Muito além do que um simples tributo a cenários pretéritos e às conquistas das sociedades ao longo da história, "A Farewell To Kings" incita pensamentos mais abrangentes, propondo o exercício de relembrar e contextualizar posicionamentos de grandes pensadores, principalmente daqueles que incitaram os ideais iluministas no século XVIII. Há um confronto com os desdobramentos que desembocam nos líderes e sistemas controversos das sociedades atuais, além do questionamento da postura geralmente passiva dos homens, que cada vez mais são consumidos pelo cinismo e pela auto absorção, além de se revelarem terrivelmente insensíveis em uma realidade tão ilógica. De quem mais seriam os corações secos, senão os nossos? Como em "2112", os sábios novamente lamentam os "Salões Sagrados da Verdade" que representam, indubitavelmente, os gabinetes, as igrejas, os tribunais e as escolas, tomados agora por um grande número de políticos, magistrados, educadores e clérigos contaminados de hipocrisia, que se afirmam em condutas que apenas favorecem a afirmação e manutenção de tal conjuntura.

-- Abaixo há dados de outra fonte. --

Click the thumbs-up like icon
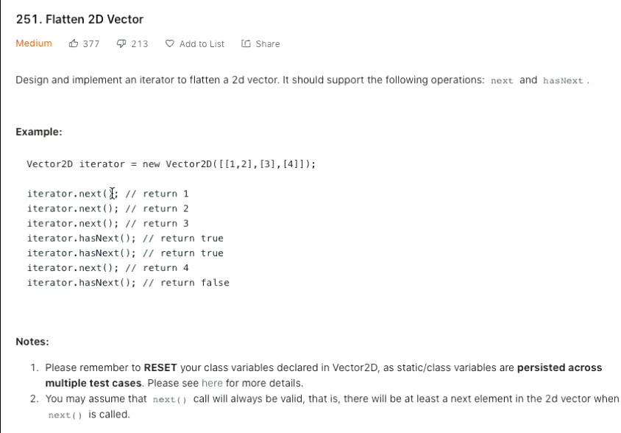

"A Farewell To Kings" evoca equivalências que perduram através dos tempos nas sociedades, estas que, mesmo com suas transformações estruturais históricas, ainda mantém os mesmos atores, principalmente no que diz respeito aos poderosos subjugando e manipulando facilmente as massas. A utopia aqui é pensar em um definitivo adeus aos privilégios da realeza clássica que, mesmo com todas as modificações políticas vividas, jamais deixaram de existir. Temos aqui, portanto, uma forte crítica ao egoísmo e as mentiras das lideranças e das elites contemporâneas, que continuam criando mecanismos para a manutenção de seus interesses, além da reflexão sobre as multidões completamente dominadas e tragadas pela animosidade. O recado de Peart recai sobre a estranheza da esmagadora maioria que permite que tais líderes ajam da forma que desejam em detrimento de outros inúmeros interesses e anseios básicos, conseguindo com seus mecanismos tornar as pessoas abatidas, desacreditadas e sempre optando pelas vias de menor resistência. Essas seguem na compra de promessas vazias de representantes que trabalham contra muitos, e que utilizam eles mesmos para obter cada vez mais poder. Em ultima análise, o tema de "A Farewell To Kings" afirma que os homens, mesmo tão desacreditados, ainda trazem consigo o poder para moldar a realidade, através de propósitos que definitivamente nos direcionem para mais perto do coração.

A capa do álbum exibe um boneco marionete abandonado vestido como um rei, com um deserto urbano desolado ao fundo. O modelo na fotografia é o guitarrista Josh Anderson, amigo do artista gráfico Hugh Syme. Eles tocaram juntos na canadense The Ian Thomas Band. O manto sobre o trono e a coroa no chão mostram que o rei perdeu sua soberania, mas as cordas de controle revelam que essa jamais deixou de existir, sendo ainda perpetuada nas mãos de outros líderes e manipulada através de estruturas de poder travestidas de novidade, mas que continuam conservadoras. No encarte interno, os três integrantes são fotografados em uma casa de ares antigos e majestosos, onde o peso dos móveis contrasta com a luz brilhante que flui através de uma grande porta francesa semiaberta. As tensões imbuídas na letra são sutilmente introduzidas através da parca iluminação, onde a escuridão e a luz se encontram fortemente, representando os conflitos que jamais foram extinguidos.

"Josh era um homem muito, muito magro e era perfeito para aquele papel", lembra Syme. "Ele tinha uma testa lindamente recuada e tudo o que eu tinha que fazer era retocar sua boca, ombro e joelhos, para que parecesse um boneco. O céu e o primeiro plano na imagem não são no mesmo lugar. Os prédios e o céu são de Toronto, e o primeiro plano era um armazém demolido em Buffalo. Adoraria que fosse uma catedral naquela mesma condição, ou algo mais notório pelo que pretendíamos sentir olhando para uma construção antiga naquele estado. Iniciamos alguns trocadilhos naquele álbum, principalmente com o rei na condição de marionete. Houve uma série de críticas ao Trono nas duas últimas décadas, como sendo uma herança que não desconsideramos, mas que certamente não são mais levadas tão à sério".